WASHINGTON – A day after some parts of Virginia received mo re than 20 inches of snow, the state is dealing with more than 135,000 power outages.
While D.C.’s inner suburbs made it through the storm relatively unscathed, electric cooperatives across Virginia reported more than 76,650 outages Thursday morning. About 56,650 Dominion Virginia Power customers are without electricity. Appalachian Power outages total about 1,700. More than 215,000 people in Virginia lost power Wednesday.
The snow prompted Gov. Bob McDonnell to declare a state of emergency, calling up National Guard soldiers to help clear roads.
In Northern Virginia, more than 27,000 customers remained without electricity at 9 a.m. Thursday.
More outages are possible Thursday as winds gust out of the northwest at 10 mph to 20 mph.
Of those without electricity in WTOP’s listening area, more than 23,000 are Rappahannock Electric Cooperative customers in Culpeper, Fauquier, Spotsylvania and Orange counties.
About 4.100 are Dominion Power customers in Northern Virginia.
Northern Virginia Electric Cooperative has about 1,000 customers out. NOVEC says everyone’s power should be back by late Thursday.
The phone numbers to the electric companies are available by texting “POWER” to 91035.
Why was there such a disparity in the snow totals?
Some areas, including D.C., Arlington and Southern Maryland, saw little snow. The snow melted quickly on warm sidewalks and streets. And it turned to rain.
ABC7 meteorologists said the storm had a split personality.
To the west, it looked like a classic, late-season snow storm, while to the east and off the Chesapeake Bay, it looked like a spring thunderstorm or coastal storm, said ABC 7 meteorologist Lauryn Ricketts on Wednesday afternoon.
Early Thursday morning, ABC7 meteorologist Brian van de Graff described the storm as a “tale of two cities.”
“It was a few degrees yesterday that made the difference as the snow could not come down heavy enough to overcome the mild surface air,” van de Graff said.
Some areas could see pockets of ice on the roads, but temperatures for the most part are 34 degrees or higher, van de Graff said.
The National Weather Service at 5:15 a.m. said parts of central Maryland, including Montgomery and Frederick counties, could see slick spots Thursday morning.
Look for temperatures between 44 and 49 Thursday, with winds out of the northwest at 10 mph to 20 mph. The same thing for Friday.
Overnight lows will be between 32 and 36.
Saturday will be sunny and in the low 50s, and it will be near 60 with lots of sun Sunday.
Virginia Railway Express, Metro, MARC and MTA commuter buses will operate as normal Thursday.

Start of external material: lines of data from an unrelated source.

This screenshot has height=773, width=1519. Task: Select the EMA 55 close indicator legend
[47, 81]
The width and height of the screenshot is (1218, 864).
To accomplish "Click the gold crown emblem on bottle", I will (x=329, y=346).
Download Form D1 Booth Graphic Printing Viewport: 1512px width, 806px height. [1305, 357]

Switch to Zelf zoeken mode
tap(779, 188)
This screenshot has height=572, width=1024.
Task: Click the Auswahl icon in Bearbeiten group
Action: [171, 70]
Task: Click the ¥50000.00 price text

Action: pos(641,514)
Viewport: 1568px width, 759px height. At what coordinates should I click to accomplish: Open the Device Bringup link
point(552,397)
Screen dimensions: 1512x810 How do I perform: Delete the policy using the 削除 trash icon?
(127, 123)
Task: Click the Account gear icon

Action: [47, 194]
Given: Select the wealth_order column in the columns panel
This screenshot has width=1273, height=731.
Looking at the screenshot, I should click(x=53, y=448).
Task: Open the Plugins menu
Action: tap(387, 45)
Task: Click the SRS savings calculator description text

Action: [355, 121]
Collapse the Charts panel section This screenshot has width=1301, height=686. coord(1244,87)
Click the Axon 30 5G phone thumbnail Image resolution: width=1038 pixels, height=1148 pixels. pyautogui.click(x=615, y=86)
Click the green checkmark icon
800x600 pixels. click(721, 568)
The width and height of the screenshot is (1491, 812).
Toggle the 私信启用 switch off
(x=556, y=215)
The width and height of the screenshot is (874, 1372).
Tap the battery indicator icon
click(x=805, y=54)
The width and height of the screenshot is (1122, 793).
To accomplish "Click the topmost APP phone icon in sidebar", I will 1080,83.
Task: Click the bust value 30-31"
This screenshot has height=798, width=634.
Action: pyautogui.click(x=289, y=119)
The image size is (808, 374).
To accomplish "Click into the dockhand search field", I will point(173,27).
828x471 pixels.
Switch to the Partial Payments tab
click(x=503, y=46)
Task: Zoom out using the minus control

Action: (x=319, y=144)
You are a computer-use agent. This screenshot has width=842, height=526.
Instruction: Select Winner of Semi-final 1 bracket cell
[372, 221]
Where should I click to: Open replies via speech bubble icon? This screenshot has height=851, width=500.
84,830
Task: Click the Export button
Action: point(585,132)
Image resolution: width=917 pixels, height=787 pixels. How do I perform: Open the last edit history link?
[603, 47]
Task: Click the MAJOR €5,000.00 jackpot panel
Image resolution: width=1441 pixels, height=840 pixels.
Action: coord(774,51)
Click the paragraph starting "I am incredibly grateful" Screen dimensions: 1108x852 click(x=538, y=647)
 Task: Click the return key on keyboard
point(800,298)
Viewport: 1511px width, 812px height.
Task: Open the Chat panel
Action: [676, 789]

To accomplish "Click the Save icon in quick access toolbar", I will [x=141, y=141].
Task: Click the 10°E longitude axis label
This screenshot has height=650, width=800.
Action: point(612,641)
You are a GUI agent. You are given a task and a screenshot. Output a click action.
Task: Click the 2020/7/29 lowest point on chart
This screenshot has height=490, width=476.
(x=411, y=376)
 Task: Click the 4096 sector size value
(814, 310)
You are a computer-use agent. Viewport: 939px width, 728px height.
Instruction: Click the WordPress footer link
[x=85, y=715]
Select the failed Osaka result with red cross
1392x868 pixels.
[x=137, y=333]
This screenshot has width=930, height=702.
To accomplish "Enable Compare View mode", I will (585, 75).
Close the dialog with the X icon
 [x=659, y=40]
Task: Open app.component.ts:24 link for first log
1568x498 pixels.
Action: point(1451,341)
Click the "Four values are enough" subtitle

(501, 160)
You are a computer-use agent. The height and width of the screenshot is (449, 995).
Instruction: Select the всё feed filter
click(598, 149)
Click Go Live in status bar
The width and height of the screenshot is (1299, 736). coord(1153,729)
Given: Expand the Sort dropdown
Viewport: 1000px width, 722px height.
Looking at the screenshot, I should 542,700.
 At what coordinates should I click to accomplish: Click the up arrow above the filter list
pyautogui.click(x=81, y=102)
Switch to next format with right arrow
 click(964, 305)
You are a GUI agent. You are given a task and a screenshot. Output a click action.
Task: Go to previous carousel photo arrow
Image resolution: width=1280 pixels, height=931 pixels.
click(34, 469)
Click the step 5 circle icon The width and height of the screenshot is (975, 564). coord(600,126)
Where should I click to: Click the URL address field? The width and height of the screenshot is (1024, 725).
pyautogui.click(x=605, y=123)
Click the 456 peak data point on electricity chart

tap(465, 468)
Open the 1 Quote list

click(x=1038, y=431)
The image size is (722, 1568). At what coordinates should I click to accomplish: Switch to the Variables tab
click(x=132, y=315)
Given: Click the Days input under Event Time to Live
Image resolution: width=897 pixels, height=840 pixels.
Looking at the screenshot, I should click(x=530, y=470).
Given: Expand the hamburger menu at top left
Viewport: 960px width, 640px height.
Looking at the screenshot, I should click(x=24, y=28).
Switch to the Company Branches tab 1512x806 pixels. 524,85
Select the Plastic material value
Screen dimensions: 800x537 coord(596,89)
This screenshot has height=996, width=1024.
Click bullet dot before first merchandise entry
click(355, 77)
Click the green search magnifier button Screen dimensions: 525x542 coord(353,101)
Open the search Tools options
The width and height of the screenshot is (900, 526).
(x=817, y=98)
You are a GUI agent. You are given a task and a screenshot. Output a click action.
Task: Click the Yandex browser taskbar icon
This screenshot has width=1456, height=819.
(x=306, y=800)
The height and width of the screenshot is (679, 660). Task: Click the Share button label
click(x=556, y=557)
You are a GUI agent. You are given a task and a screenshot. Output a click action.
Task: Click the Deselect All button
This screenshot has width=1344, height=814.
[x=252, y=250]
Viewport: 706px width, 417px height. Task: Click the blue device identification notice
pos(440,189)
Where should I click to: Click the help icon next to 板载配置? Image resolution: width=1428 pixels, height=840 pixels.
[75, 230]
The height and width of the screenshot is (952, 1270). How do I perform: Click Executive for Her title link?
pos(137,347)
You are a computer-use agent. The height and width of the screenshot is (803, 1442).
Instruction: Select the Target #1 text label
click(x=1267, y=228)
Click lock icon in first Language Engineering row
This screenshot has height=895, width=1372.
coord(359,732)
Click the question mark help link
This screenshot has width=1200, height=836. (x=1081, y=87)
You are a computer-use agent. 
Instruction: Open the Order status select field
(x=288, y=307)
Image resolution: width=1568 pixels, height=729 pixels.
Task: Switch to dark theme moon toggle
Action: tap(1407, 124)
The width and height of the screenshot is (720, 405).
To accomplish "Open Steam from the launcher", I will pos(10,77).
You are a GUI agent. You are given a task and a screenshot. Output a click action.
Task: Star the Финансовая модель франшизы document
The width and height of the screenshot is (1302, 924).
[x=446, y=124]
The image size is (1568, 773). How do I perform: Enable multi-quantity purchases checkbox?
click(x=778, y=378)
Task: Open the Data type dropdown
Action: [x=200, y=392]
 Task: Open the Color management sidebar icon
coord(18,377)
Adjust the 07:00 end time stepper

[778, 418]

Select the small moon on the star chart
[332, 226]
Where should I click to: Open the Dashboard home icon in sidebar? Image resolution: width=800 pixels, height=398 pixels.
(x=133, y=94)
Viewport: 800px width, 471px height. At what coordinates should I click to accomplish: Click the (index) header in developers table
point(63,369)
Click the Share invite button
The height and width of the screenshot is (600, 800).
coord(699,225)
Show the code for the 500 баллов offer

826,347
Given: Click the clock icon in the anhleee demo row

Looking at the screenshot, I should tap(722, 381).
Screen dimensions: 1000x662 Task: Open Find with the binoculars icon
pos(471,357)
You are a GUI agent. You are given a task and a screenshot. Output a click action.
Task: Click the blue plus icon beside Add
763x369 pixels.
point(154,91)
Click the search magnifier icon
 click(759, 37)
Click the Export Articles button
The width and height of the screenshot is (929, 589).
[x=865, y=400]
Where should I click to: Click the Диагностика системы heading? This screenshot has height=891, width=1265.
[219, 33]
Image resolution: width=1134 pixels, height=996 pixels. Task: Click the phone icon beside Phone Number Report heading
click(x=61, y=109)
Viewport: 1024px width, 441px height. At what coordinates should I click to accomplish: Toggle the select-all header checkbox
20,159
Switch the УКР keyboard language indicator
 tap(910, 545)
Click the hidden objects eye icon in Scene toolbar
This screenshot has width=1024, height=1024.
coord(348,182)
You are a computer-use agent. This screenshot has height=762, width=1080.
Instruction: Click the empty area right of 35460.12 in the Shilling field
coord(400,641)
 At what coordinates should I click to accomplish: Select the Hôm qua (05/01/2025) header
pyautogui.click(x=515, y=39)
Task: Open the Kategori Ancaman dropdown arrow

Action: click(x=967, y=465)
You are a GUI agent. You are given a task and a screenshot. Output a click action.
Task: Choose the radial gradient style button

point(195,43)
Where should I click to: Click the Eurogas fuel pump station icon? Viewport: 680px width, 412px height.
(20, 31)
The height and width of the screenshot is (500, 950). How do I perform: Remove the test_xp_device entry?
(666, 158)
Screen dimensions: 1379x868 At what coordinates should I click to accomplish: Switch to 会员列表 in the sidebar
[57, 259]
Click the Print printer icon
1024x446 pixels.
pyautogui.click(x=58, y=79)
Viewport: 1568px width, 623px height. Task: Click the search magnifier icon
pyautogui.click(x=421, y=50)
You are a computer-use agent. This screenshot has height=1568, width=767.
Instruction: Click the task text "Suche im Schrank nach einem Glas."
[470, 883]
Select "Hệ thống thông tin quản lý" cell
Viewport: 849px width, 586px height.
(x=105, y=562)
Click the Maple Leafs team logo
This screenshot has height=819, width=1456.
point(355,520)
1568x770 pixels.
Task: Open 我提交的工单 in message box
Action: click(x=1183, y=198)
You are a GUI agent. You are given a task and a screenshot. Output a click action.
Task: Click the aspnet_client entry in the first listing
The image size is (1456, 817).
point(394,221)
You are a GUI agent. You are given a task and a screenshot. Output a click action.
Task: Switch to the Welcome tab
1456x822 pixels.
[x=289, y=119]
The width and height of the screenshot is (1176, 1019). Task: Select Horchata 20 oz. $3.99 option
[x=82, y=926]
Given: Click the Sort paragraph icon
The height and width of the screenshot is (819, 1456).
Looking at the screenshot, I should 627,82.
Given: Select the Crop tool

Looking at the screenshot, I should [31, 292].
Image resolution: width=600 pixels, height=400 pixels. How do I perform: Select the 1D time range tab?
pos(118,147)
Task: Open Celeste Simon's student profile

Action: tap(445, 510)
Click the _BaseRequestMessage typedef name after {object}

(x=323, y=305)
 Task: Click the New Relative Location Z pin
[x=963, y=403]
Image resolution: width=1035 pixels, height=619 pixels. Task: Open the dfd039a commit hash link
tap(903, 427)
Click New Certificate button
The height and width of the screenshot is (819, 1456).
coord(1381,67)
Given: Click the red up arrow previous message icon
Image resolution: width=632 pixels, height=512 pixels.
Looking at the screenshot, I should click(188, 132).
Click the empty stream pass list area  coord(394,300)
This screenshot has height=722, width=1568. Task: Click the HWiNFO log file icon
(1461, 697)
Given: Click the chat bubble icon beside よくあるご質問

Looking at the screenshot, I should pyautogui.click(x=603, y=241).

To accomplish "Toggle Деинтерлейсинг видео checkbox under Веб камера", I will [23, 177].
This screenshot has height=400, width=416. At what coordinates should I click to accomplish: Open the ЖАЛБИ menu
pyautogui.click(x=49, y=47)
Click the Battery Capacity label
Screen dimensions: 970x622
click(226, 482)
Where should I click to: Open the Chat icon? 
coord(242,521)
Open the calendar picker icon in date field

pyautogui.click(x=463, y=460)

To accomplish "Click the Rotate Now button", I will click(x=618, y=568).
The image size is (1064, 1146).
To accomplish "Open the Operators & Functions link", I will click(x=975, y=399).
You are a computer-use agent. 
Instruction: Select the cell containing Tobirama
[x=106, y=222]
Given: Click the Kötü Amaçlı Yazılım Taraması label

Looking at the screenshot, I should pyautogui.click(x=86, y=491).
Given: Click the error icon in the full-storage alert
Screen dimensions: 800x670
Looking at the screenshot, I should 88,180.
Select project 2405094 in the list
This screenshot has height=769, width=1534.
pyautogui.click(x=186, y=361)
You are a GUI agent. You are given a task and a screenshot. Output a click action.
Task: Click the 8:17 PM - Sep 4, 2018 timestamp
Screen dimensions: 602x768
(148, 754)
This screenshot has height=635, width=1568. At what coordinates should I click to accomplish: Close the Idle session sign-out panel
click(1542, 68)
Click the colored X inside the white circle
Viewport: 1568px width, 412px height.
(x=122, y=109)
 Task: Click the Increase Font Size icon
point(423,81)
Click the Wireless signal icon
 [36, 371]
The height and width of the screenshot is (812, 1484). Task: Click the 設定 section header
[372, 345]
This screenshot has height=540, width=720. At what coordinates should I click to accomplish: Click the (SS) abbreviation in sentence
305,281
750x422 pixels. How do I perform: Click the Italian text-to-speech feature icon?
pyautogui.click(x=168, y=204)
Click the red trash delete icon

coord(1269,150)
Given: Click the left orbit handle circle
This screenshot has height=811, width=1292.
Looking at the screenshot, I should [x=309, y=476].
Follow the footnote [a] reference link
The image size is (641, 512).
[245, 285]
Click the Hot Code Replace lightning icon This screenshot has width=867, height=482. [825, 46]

Fredericksburg Regional Transit sys there will no morning or afternoon VRE feeder bus service on VF1, VS1 or D6. All other routes will start two hours late.
Rising temperatures and melting snow could mean flooding in some areas of Virginia, including western Prince William County where more than a foot os snow fell. Prince William Board of Supervisors Chairman Corey Stewart says residents can help out by clearing out areas around fire hydrants and clearing debris from culverts and gutters.
In Fauquier County, a tree fell on 52-year-old Joseph Brozina as he was cutting damaged trees at his home on Aquia Road in Midland. He died.
A huge, old tree fell on the roof of a Capitol Heights home. The tree sliced through through the top floor. A woman in the home’s kitchen saw the roof cave in. Everyone managed to get out of the home without any injuries.
In Silver Spring, a tree smashed into an occupied car on New Castle Drive. One person was taken to the hospital with minor injuries, according to the Scott Graham, spokeman for Montgomery County Fire and EMS.
Winds gusting up to 55 mph forced the Maryland Transportation Authority to shut down the Chesapeake Bay Bridge for almost four hours Wednesday. The bridge closed around 2:30 p.m. and reopened about 6:10 p.m. Wednesday. Earlier in the day, a tractor- trailer hit the guardrail and overturned on the westbound span, shutting down two of the three traffic lanes.
On Maryland’s Eastern Shore, flooding was reported in low-lying areas in Crisfield and in Cambridge, where waves topped the bulkhead at the Cambridge Marina.
In Virginia, two tractor-trailers jackknifed on opposite sides of Interstate 66. One accident shut down the westbound lanes in The Plains for hours. The other occurred in the eastbound lanes in Linden between Front Royal and Delaplane.
By 2 p.m. Thursday, Virginia State Police had responded to 556 traffic crashes and 386 disabled vehicles statewide. Most of the crashes were property damage only and none was fatal.